■ **ACTIVITY**
Output the listing below, all of it, exactly as given.

^^^^

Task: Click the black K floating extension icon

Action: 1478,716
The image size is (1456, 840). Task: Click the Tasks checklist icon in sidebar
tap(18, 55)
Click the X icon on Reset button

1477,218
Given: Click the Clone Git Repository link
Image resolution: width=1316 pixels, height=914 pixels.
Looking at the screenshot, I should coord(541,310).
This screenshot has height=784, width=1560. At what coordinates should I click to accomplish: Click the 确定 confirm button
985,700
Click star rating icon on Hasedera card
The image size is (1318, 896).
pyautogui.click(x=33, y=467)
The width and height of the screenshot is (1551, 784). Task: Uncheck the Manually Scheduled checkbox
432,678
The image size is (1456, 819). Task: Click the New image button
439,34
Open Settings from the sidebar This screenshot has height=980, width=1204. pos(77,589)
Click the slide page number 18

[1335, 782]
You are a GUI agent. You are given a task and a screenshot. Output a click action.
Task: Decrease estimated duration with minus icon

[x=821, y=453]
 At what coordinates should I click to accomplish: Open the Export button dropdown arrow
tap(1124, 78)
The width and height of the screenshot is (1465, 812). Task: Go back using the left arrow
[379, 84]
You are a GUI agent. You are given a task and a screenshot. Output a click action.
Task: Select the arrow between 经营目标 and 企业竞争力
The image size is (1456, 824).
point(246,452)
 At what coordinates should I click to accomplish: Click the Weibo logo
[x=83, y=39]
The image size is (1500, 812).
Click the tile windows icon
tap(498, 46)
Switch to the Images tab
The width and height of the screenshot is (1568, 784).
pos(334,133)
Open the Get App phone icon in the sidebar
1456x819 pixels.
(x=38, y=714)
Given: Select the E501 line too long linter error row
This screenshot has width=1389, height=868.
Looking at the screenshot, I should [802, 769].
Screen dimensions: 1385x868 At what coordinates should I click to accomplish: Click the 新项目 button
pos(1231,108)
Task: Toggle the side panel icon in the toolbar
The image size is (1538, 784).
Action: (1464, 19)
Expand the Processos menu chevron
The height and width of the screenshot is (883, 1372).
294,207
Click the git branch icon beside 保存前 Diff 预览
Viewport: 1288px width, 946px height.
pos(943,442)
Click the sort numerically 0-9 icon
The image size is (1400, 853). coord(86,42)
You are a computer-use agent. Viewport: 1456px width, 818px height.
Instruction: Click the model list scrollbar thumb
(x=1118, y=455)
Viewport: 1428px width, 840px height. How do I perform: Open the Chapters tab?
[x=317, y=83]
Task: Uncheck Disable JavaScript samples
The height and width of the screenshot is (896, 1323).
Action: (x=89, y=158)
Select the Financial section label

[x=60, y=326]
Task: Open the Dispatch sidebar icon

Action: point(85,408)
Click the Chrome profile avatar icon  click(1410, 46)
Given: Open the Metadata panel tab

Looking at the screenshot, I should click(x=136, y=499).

^^^^

■ **YOUR RESPONSE**
Task: Click the black K floating extension icon

Action: 1478,716
The image size is (1456, 840). Task: Click the Tasks checklist icon in sidebar
tap(18, 55)
Click the X icon on Reset button

1477,218
Given: Click the Clone Git Repository link
Image resolution: width=1316 pixels, height=914 pixels.
Looking at the screenshot, I should coord(541,310).
This screenshot has height=784, width=1560. At what coordinates should I click to accomplish: Click the 确定 confirm button
985,700
Click star rating icon on Hasedera card
The image size is (1318, 896).
pyautogui.click(x=33, y=467)
The width and height of the screenshot is (1551, 784). Task: Uncheck the Manually Scheduled checkbox
432,678
The image size is (1456, 819). Task: Click the New image button
439,34
Open Settings from the sidebar This screenshot has height=980, width=1204. pos(77,589)
Click the slide page number 18

[1335, 782]
You are a GUI agent. You are given a task and a screenshot. Output a click action.
Task: Decrease estimated duration with minus icon

[x=821, y=453]
 At what coordinates should I click to accomplish: Open the Export button dropdown arrow
tap(1124, 78)
The width and height of the screenshot is (1465, 812). Task: Go back using the left arrow
[379, 84]
You are a GUI agent. You are given a task and a screenshot. Output a click action.
Task: Select the arrow between 经营目标 and 企业竞争力
The image size is (1456, 824).
point(246,452)
 At what coordinates should I click to accomplish: Click the Weibo logo
[x=83, y=39]
The image size is (1500, 812).
Click the tile windows icon
tap(498, 46)
Switch to the Images tab
The width and height of the screenshot is (1568, 784).
pos(334,133)
Open the Get App phone icon in the sidebar
1456x819 pixels.
(x=38, y=714)
Given: Select the E501 line too long linter error row
This screenshot has width=1389, height=868.
Looking at the screenshot, I should [802, 769].
Screen dimensions: 1385x868 At what coordinates should I click to accomplish: Click the 新项目 button
pos(1231,108)
Task: Toggle the side panel icon in the toolbar
The image size is (1538, 784).
Action: (1464, 19)
Expand the Processos menu chevron
The height and width of the screenshot is (883, 1372).
294,207
Click the git branch icon beside 保存前 Diff 预览
Viewport: 1288px width, 946px height.
pos(943,442)
Click the sort numerically 0-9 icon
The image size is (1400, 853). coord(86,42)
You are a computer-use agent. Viewport: 1456px width, 818px height.
Instruction: Click the model list scrollbar thumb
(x=1118, y=455)
Viewport: 1428px width, 840px height. How do I perform: Open the Chapters tab?
[x=317, y=83]
Task: Uncheck Disable JavaScript samples
The height and width of the screenshot is (896, 1323).
Action: (x=89, y=158)
Select the Financial section label

[x=60, y=326]
Task: Open the Dispatch sidebar icon

Action: point(85,408)
Click the Chrome profile avatar icon  click(1410, 46)
Given: Open the Metadata panel tab

Looking at the screenshot, I should click(x=136, y=499).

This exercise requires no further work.